[Entries from a dataset]
= = =

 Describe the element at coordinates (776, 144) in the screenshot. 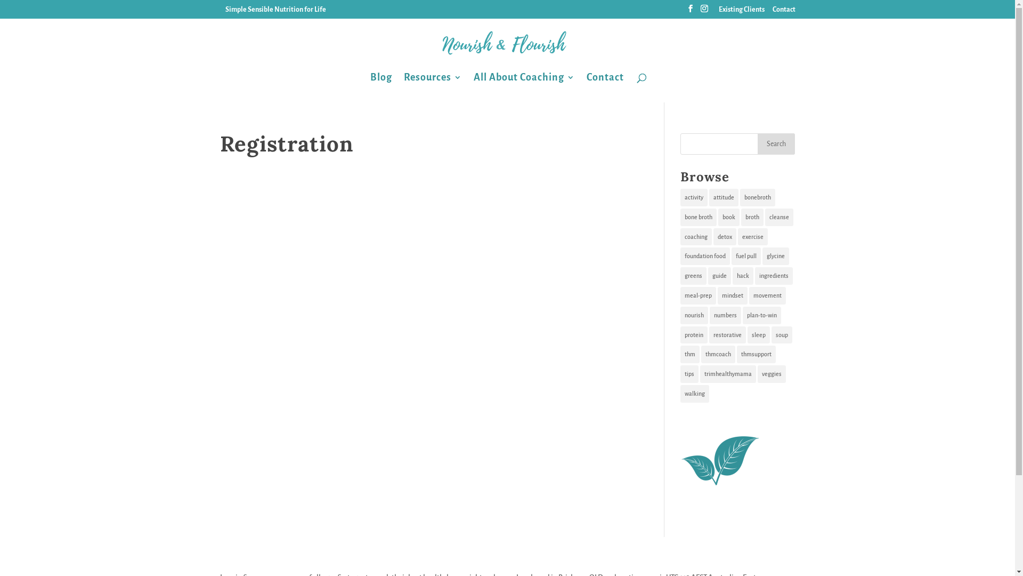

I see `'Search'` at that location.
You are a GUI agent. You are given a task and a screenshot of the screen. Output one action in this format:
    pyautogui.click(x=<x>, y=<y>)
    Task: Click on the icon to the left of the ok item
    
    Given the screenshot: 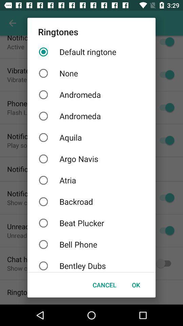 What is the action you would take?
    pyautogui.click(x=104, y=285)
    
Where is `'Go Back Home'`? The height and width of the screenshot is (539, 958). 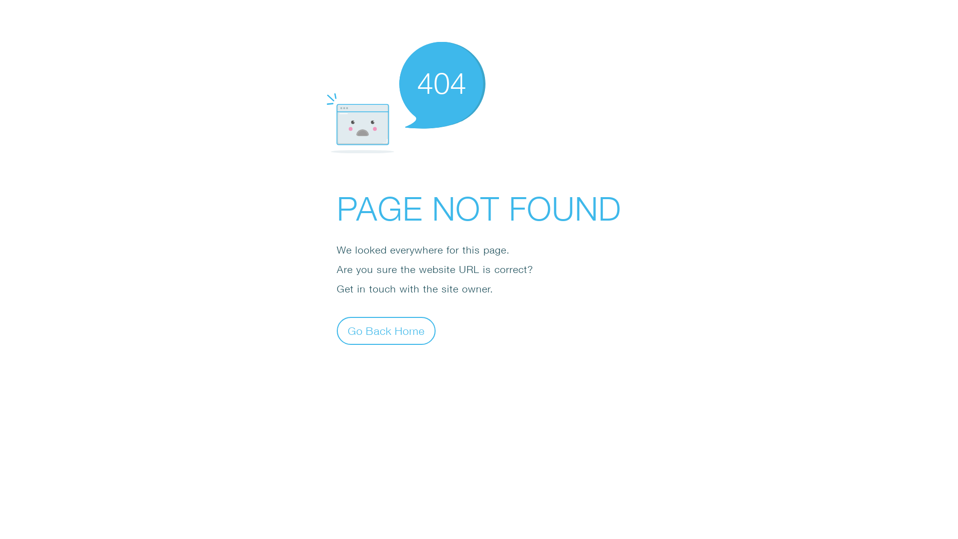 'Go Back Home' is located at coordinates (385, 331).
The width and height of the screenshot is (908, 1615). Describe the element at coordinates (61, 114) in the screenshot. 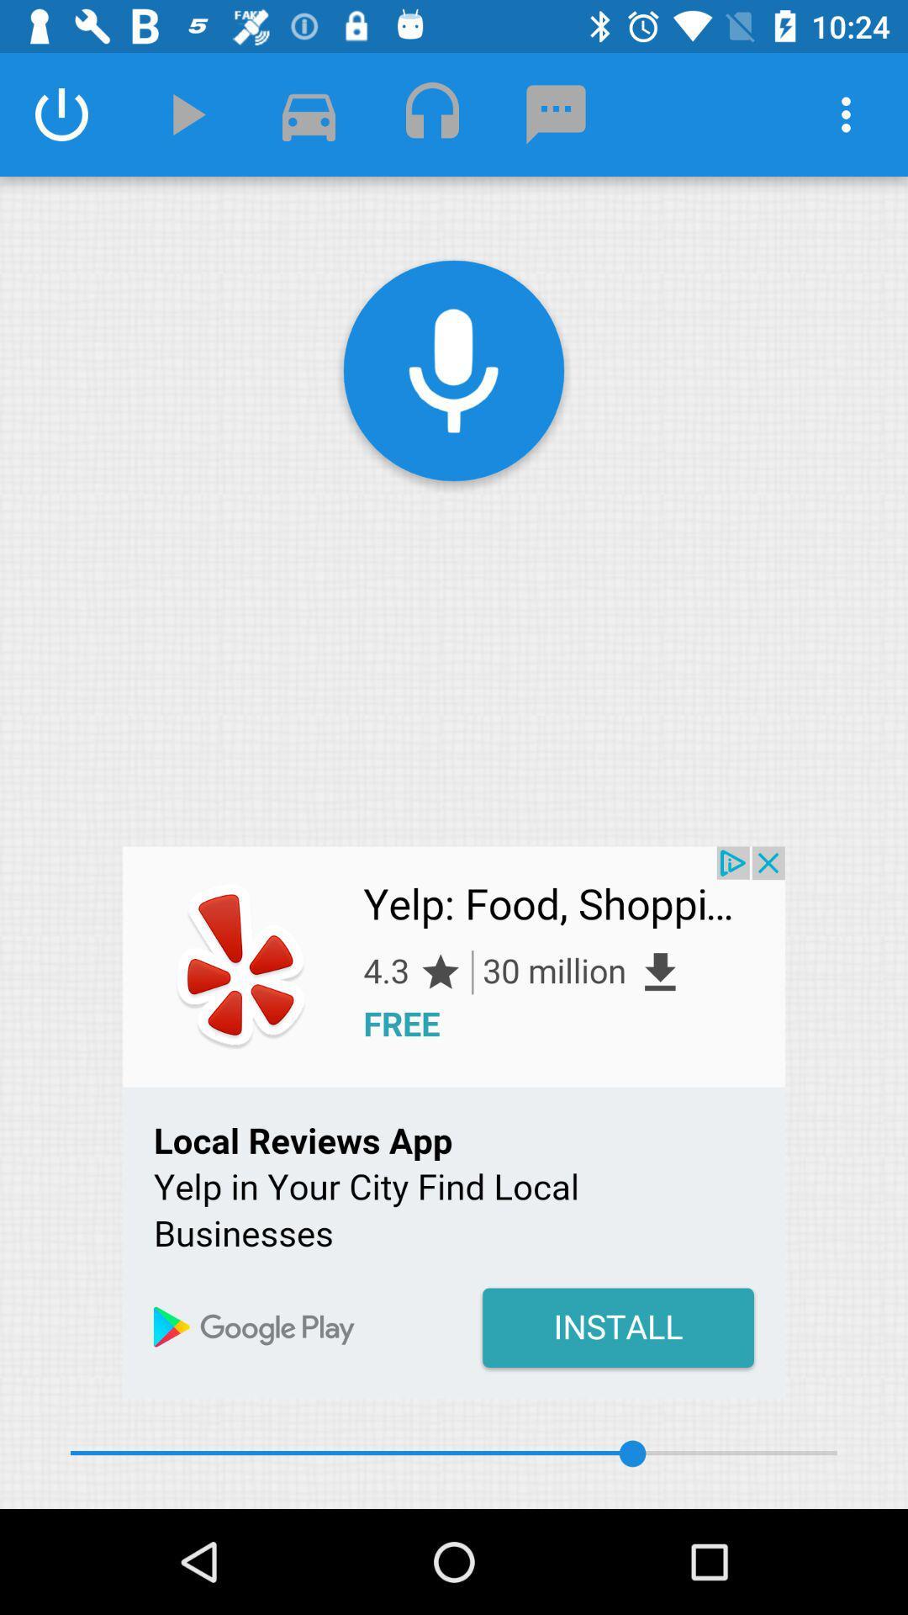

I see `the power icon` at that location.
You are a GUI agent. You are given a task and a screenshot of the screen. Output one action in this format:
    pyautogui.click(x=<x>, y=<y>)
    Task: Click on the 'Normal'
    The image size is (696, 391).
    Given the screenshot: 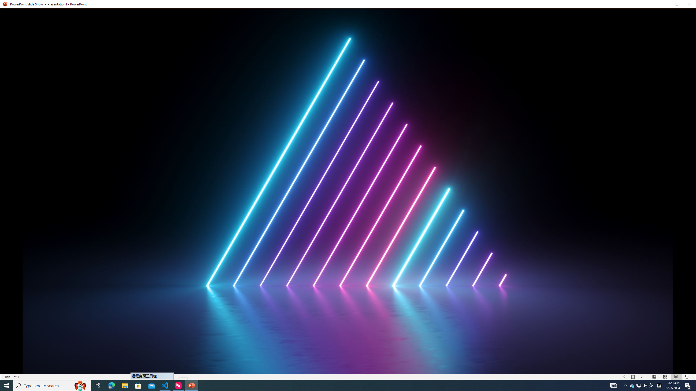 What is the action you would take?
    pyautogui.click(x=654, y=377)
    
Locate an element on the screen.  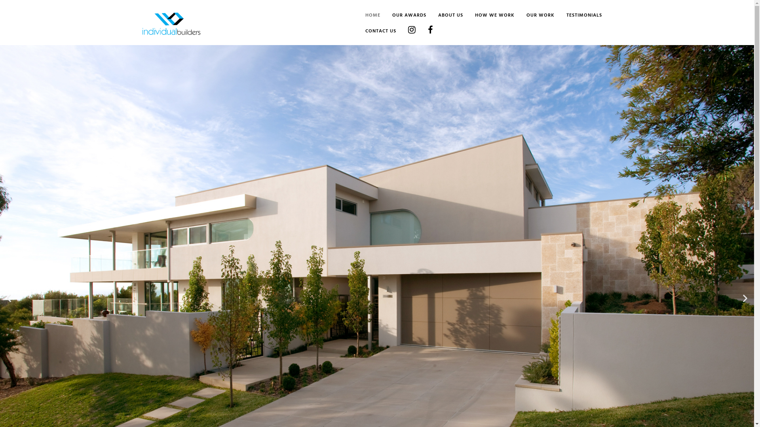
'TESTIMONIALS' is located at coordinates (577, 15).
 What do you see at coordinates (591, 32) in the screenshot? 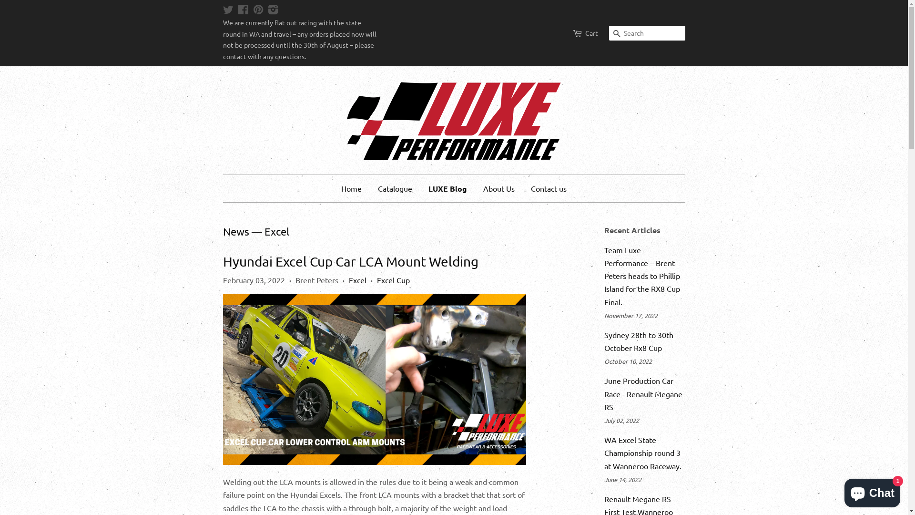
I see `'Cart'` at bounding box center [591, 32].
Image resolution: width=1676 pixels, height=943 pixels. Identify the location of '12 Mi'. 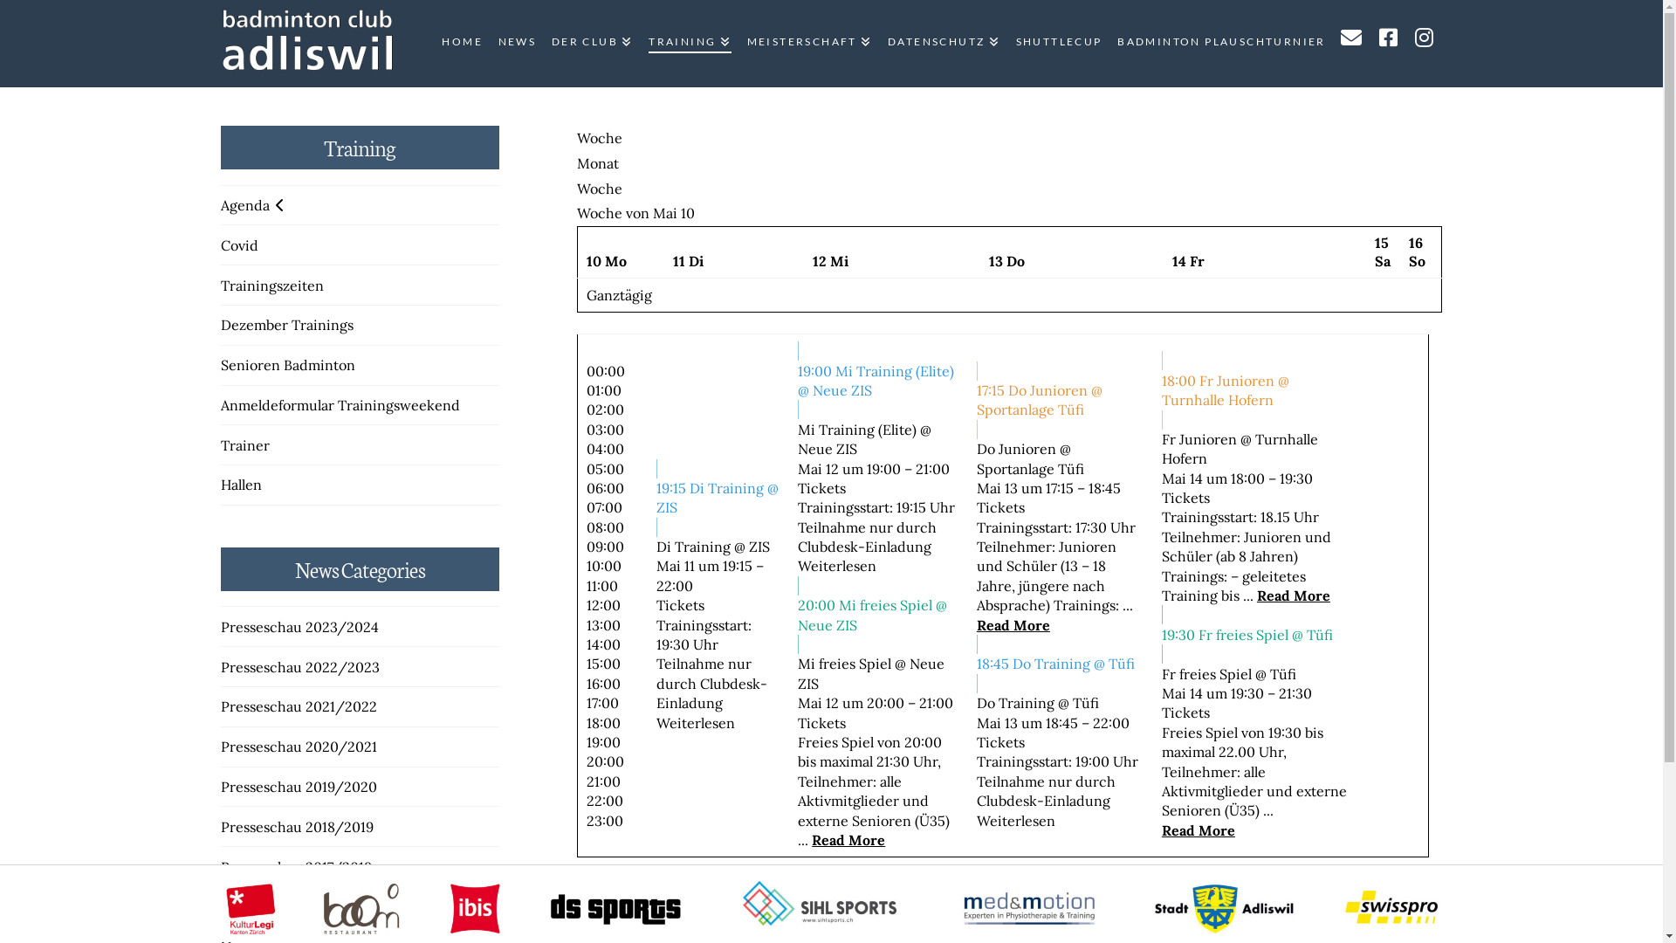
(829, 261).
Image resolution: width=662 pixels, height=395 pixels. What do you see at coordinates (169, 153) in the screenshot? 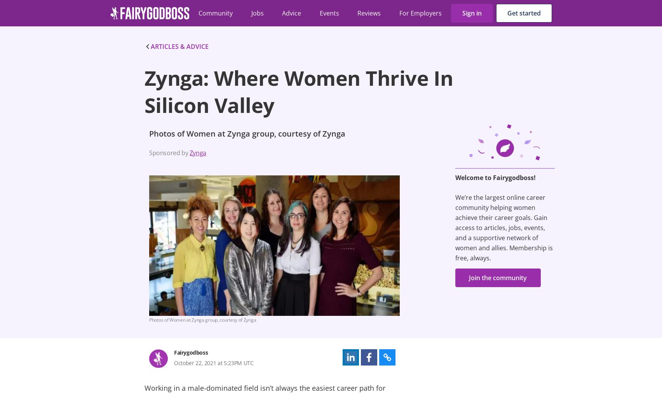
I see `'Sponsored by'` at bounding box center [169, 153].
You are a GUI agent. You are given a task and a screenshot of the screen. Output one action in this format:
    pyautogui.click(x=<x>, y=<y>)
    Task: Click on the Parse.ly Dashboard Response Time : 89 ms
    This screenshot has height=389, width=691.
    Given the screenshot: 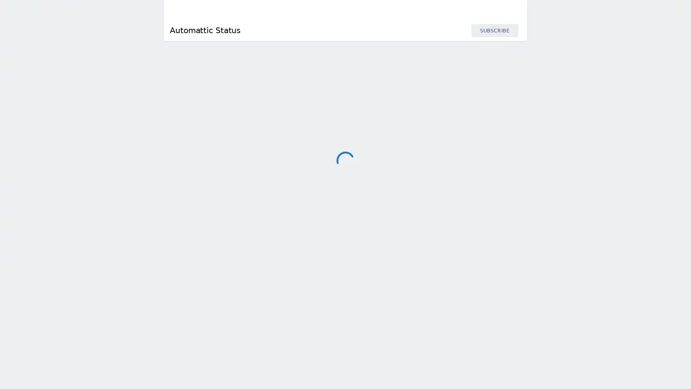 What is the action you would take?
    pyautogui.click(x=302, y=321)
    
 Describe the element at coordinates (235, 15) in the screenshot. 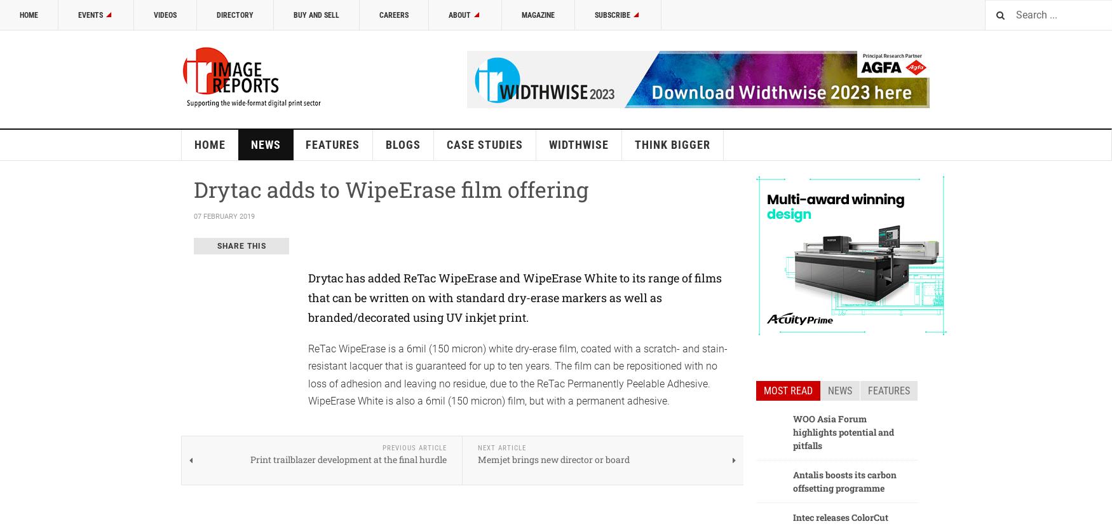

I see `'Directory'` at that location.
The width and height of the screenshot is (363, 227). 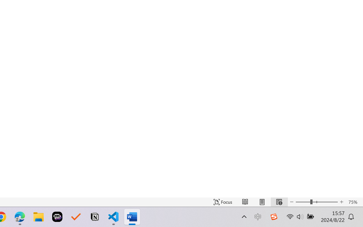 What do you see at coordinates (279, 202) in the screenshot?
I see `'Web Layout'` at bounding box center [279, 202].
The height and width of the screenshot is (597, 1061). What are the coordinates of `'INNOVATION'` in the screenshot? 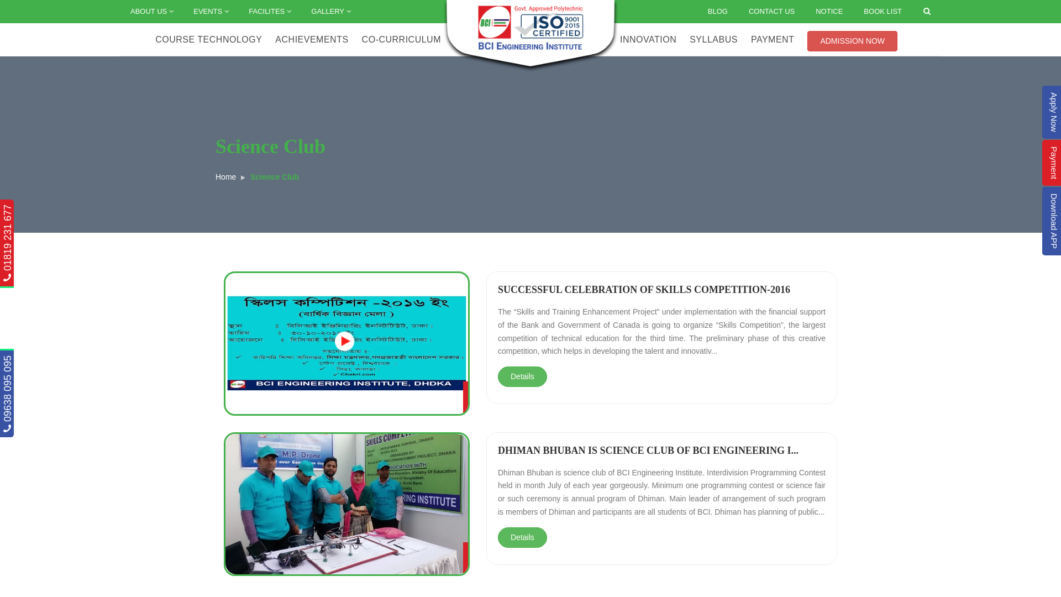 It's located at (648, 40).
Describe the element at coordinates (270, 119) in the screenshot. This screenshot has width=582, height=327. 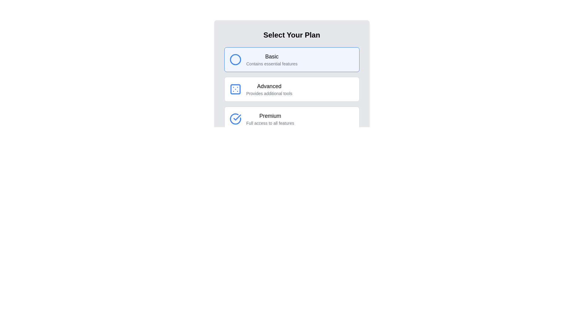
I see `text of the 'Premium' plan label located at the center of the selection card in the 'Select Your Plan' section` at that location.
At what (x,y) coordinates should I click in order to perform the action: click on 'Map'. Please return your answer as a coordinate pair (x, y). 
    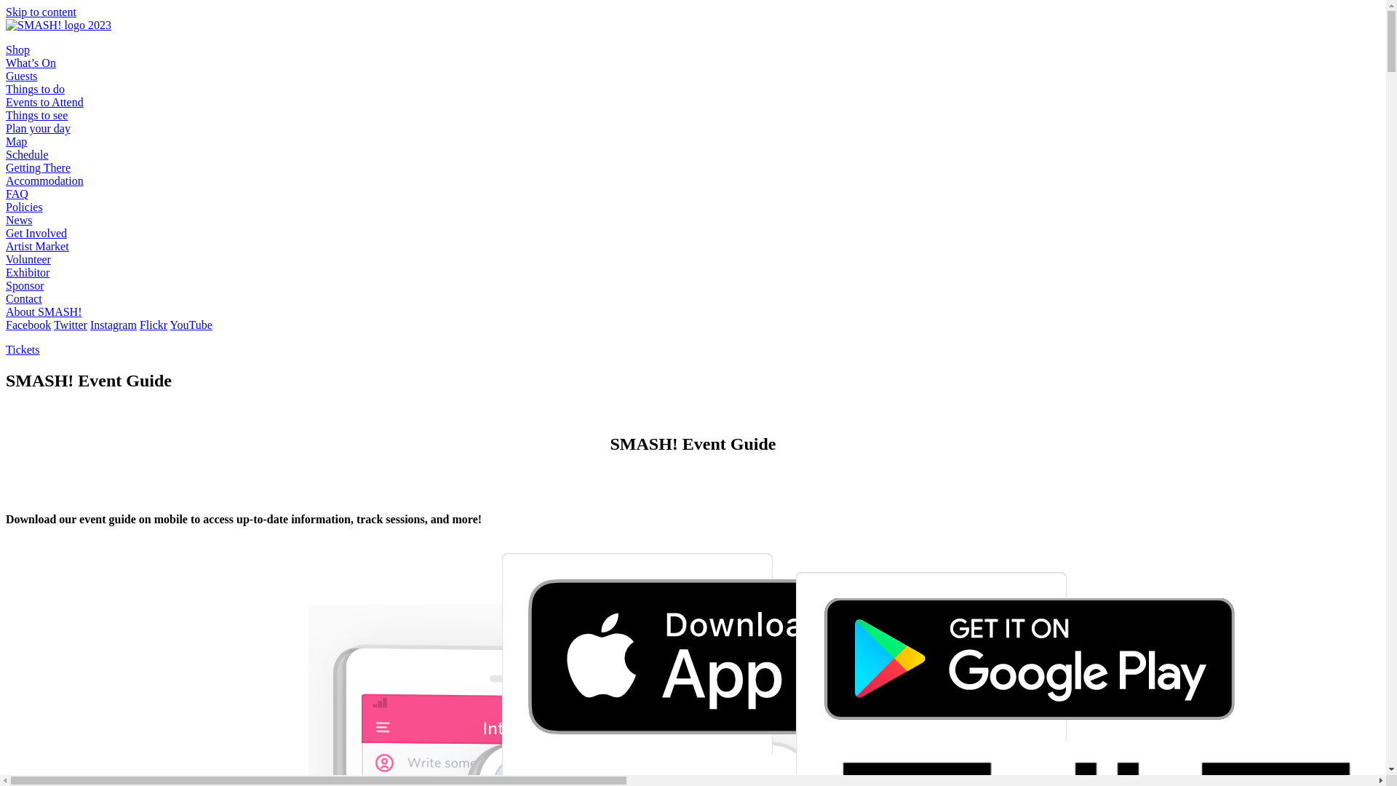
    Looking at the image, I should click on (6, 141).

= = =

#### Exercise
Can you turn the listing, from the line with "At what (x,y)" on through its last line, into a numbered list with blank lines dropped and the pictures left out?

#### Answer below
1. At what (x,y) coordinates should I click in order to perform the action: click on 'Map'. Please return your answer as a coordinate pair (x, y). 
2.     Looking at the image, I should click on (6, 141).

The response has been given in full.